Extracted data entries:
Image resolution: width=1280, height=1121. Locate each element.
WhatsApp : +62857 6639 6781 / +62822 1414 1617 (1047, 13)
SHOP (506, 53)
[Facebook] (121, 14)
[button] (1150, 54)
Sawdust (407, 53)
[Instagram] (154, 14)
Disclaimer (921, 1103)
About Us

How to complete this task ::
With nothing left out, return each entry exactly.

Exercise answer ::
Image resolution: width=1280, height=1121. Locate each element.
WhatsApp : +62857 6639 6781 / +62822 1414 1617 (1047, 13)
SHOP (506, 53)
[Facebook] (121, 14)
[button] (1150, 54)
Sawdust (407, 53)
[Instagram] (154, 14)
Disclaimer (921, 1103)
About Us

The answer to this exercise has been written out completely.